Ishmael walks away from the Pequod with his thoughts churning. The fragments he has heard of Ahab fill him with a vague, wild sense of trouble. He feels sympathy for the man, though he cannot say why, perhaps for the cruel amputation, perhaps for something deeper. And he feels something else, a sensation that is not quite awe but close to it, an attraction mixed with impatience at the mystery. For now, though, other concerns press upon him, and the dark figure of the captain recedes from his mind as he turns toward the next day’s work.
Respecting Queequeg’s religious obligations, Ishmael decides to leave his friend in peace to complete his Ramadan, reflecting that all mortals are somewhat cracked in the head regarding their faith. However, when Ishmael returns in the evening, he finds the door locked and Queequeg unresponsive to his calls. Peering through the keyhole, he sees the harpoon leaning against the wall but no sign of the man. Panic sets in as Ishmael fears Queequeg has suffered an apoplectic fit or committed suicide, recalling the landlady’s story of a previous boarder’s demise.

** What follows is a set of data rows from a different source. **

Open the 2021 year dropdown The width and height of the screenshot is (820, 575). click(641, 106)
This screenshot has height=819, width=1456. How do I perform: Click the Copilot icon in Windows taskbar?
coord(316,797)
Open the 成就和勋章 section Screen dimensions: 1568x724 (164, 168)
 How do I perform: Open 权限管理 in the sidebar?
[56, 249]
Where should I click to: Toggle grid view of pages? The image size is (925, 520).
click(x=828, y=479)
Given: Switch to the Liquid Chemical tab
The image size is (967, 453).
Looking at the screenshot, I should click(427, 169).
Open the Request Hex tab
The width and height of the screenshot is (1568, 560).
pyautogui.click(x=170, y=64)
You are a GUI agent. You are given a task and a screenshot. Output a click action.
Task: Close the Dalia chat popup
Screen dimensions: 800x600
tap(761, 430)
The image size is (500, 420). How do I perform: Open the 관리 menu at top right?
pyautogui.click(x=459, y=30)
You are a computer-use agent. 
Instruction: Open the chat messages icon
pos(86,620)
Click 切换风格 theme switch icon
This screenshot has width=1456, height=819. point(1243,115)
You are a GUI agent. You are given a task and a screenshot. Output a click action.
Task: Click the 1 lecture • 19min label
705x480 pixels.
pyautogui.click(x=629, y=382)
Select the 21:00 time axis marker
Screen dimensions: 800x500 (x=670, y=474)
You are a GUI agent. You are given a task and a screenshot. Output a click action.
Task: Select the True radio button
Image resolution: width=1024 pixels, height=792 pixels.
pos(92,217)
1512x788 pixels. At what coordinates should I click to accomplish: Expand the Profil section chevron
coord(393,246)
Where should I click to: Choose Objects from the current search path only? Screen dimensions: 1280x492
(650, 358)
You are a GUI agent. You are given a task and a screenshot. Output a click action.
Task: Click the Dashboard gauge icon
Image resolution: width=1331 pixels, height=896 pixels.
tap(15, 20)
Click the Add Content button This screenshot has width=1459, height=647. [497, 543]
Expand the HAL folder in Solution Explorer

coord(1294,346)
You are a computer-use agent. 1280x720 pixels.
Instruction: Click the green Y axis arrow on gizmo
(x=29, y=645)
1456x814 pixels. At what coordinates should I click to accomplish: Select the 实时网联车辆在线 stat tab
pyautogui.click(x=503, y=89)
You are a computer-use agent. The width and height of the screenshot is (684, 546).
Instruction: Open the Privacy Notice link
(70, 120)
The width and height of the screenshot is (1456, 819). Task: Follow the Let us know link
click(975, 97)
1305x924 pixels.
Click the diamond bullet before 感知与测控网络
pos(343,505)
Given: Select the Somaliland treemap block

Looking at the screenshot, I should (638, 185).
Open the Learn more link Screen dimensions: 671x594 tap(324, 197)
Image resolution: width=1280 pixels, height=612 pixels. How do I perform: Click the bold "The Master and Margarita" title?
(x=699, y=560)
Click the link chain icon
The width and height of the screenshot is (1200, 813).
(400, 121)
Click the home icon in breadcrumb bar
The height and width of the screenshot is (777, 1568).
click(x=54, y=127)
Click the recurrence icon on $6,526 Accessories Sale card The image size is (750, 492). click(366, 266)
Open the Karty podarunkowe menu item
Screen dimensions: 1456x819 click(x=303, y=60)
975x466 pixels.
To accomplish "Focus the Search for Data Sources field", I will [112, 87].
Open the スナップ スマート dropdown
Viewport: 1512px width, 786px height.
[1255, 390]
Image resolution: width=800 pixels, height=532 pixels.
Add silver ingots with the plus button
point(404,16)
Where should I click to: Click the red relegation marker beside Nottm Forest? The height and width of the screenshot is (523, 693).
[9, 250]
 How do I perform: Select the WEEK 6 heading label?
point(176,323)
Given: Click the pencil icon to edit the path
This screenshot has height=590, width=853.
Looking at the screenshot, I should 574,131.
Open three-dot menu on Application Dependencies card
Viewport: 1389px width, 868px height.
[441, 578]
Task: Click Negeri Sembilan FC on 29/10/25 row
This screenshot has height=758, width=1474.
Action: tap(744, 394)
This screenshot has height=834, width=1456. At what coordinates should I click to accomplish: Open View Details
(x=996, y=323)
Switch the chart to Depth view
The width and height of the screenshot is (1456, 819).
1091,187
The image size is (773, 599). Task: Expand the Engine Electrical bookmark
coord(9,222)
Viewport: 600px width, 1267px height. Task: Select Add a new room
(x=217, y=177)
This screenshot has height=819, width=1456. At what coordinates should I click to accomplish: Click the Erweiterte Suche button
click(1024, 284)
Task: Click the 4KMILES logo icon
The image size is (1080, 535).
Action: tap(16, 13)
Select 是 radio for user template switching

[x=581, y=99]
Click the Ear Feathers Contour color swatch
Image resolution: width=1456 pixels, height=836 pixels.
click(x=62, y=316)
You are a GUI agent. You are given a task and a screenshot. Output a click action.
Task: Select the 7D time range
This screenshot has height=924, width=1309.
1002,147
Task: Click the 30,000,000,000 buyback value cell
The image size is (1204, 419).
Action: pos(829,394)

He rushes to fetch Mrs. Hussey, who is more concerned about her property than the passenger. She attempts to intervene with a spare key, but it fails to turn the lock. Ignoring her protests about damaging the door, Ishmael gathers his momentum and bursts it open with a sudden bodily rush. The door flies off its hinges, revealing Queequeg squatting in the center of the room, rigid and statue-like, with Yojo balanced on his head. He is in a trance-like state, utterly unresponsive to Ishmael’s entreaties or the landlady’s astonishment.